• **What this task involves**: Reproduce only what lies between the first line of the material below and the line containing "40 (65, 2243)", with both of those lines included and every line kept exact.

• **Records provided**:
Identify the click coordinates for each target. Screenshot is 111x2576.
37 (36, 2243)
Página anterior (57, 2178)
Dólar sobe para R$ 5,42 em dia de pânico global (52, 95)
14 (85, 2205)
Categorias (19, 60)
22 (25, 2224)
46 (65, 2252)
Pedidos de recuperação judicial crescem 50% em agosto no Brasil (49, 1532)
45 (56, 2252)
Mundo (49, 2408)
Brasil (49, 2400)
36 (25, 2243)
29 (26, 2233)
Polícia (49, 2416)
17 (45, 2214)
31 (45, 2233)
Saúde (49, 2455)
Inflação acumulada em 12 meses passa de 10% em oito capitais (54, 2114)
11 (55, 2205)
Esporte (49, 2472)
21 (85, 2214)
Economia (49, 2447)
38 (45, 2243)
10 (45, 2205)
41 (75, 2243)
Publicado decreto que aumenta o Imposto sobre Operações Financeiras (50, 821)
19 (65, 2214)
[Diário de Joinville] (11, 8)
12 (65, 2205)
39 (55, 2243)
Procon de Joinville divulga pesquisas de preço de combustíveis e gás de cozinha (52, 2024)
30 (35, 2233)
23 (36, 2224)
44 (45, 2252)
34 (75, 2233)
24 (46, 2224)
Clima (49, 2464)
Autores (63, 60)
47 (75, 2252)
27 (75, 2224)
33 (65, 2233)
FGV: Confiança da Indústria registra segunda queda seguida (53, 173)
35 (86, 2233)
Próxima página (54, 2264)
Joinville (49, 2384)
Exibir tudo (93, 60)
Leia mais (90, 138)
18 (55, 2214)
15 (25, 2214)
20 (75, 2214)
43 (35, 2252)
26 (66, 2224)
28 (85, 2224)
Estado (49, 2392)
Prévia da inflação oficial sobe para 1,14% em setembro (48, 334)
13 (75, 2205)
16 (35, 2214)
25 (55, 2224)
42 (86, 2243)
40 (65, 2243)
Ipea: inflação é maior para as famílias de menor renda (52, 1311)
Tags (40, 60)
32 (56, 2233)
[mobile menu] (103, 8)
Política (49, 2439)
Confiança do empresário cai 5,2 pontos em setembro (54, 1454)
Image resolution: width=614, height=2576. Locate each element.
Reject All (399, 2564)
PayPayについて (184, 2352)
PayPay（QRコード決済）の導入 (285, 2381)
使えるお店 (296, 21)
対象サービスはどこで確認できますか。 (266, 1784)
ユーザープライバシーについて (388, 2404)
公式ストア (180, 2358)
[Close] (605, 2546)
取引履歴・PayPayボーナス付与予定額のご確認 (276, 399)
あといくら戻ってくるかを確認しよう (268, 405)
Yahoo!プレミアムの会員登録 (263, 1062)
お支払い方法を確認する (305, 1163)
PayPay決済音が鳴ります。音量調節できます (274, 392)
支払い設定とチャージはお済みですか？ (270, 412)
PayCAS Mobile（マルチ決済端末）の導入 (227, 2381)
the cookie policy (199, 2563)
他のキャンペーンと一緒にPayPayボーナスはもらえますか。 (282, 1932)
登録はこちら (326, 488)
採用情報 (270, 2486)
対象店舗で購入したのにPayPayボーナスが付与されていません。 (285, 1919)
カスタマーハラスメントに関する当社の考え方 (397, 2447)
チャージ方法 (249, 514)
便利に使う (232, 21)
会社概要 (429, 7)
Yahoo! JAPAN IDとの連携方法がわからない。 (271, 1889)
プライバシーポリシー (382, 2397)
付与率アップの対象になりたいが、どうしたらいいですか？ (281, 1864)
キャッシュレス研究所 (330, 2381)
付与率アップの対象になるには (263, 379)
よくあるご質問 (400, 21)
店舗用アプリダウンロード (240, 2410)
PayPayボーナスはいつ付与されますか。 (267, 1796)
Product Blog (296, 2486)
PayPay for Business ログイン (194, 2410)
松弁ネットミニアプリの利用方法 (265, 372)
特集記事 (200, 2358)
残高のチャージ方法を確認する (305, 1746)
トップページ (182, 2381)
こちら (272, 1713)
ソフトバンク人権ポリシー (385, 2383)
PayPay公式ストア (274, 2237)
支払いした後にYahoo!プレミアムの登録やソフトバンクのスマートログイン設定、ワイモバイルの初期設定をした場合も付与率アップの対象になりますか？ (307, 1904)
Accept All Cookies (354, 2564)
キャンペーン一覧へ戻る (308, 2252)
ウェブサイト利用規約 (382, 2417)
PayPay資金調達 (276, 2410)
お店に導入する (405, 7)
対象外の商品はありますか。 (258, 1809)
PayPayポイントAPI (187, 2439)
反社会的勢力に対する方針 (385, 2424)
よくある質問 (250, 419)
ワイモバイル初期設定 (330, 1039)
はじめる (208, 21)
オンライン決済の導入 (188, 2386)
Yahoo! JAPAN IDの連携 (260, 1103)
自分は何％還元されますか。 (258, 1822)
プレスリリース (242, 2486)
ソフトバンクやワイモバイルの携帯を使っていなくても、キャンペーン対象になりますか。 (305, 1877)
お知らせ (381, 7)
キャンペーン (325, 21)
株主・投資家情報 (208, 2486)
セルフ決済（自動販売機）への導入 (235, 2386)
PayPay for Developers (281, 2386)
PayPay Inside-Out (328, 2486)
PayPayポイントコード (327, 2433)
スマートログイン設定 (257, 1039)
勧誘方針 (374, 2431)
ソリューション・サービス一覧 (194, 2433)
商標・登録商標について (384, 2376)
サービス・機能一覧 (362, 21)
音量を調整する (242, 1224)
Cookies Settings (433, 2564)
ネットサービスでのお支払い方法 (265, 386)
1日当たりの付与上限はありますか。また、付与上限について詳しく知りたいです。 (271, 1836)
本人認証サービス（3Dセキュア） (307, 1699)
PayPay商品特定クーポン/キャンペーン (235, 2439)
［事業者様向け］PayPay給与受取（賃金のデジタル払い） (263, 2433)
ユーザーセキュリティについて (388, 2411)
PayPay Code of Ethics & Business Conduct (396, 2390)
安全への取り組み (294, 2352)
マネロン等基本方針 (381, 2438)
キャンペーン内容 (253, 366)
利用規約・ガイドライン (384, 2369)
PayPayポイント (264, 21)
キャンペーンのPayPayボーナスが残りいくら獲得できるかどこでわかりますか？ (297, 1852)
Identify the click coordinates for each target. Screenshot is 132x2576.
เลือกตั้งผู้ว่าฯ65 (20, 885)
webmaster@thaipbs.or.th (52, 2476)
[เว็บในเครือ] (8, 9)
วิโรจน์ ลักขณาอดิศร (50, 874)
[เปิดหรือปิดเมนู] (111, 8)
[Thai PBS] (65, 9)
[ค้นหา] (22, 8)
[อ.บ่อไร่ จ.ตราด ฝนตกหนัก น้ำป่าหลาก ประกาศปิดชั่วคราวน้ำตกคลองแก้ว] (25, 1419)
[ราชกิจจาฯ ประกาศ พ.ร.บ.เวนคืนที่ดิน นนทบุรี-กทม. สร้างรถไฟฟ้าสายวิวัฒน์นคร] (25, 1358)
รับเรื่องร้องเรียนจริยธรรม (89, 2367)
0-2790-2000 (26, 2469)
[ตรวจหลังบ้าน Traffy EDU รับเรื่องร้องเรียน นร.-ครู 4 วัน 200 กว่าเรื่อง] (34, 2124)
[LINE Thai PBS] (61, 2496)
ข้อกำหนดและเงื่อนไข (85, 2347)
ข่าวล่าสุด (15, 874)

• **Reply to the task**:
Identify the click coordinates for each target. Screenshot is 111x2576.
37 (36, 2243)
Página anterior (57, 2178)
Dólar sobe para R$ 5,42 em dia de pânico global (52, 95)
14 (85, 2205)
Categorias (19, 60)
22 (25, 2224)
46 (65, 2252)
Pedidos de recuperação judicial crescem 50% em agosto no Brasil (49, 1532)
45 (56, 2252)
Mundo (49, 2408)
Brasil (49, 2400)
36 (25, 2243)
29 (26, 2233)
Polícia (49, 2416)
17 (45, 2214)
31 (45, 2233)
Saúde (49, 2455)
Inflação acumulada em 12 meses passa de 10% em oito capitais (54, 2114)
11 (55, 2205)
Esporte (49, 2472)
21 (85, 2214)
Economia (49, 2447)
38 (45, 2243)
10 (45, 2205)
41 (75, 2243)
Publicado decreto que aumenta o Imposto sobre Operações Financeiras (50, 821)
19 (65, 2214)
[Diário de Joinville] (11, 8)
12 (65, 2205)
39 (55, 2243)
Procon de Joinville divulga pesquisas de preço de combustíveis e gás de cozinha (52, 2024)
30 (35, 2233)
23 (36, 2224)
44 (45, 2252)
34 (75, 2233)
24 (46, 2224)
Clima (49, 2464)
Autores (63, 60)
47 (75, 2252)
27 (75, 2224)
33 (65, 2233)
FGV: Confiança da Indústria registra segunda queda seguida (53, 173)
35 (86, 2233)
Próxima página (54, 2264)
Joinville (49, 2384)
Exibir tudo (93, 60)
Leia mais (90, 138)
18 (55, 2214)
15 (25, 2214)
20 (75, 2214)
43 (35, 2252)
26 (66, 2224)
28 (85, 2224)
Estado (49, 2392)
Prévia da inflação oficial sobe para 1,14% em setembro (48, 334)
13 (75, 2205)
16 (35, 2214)
25 (55, 2224)
42 (86, 2243)
40 (65, 2243)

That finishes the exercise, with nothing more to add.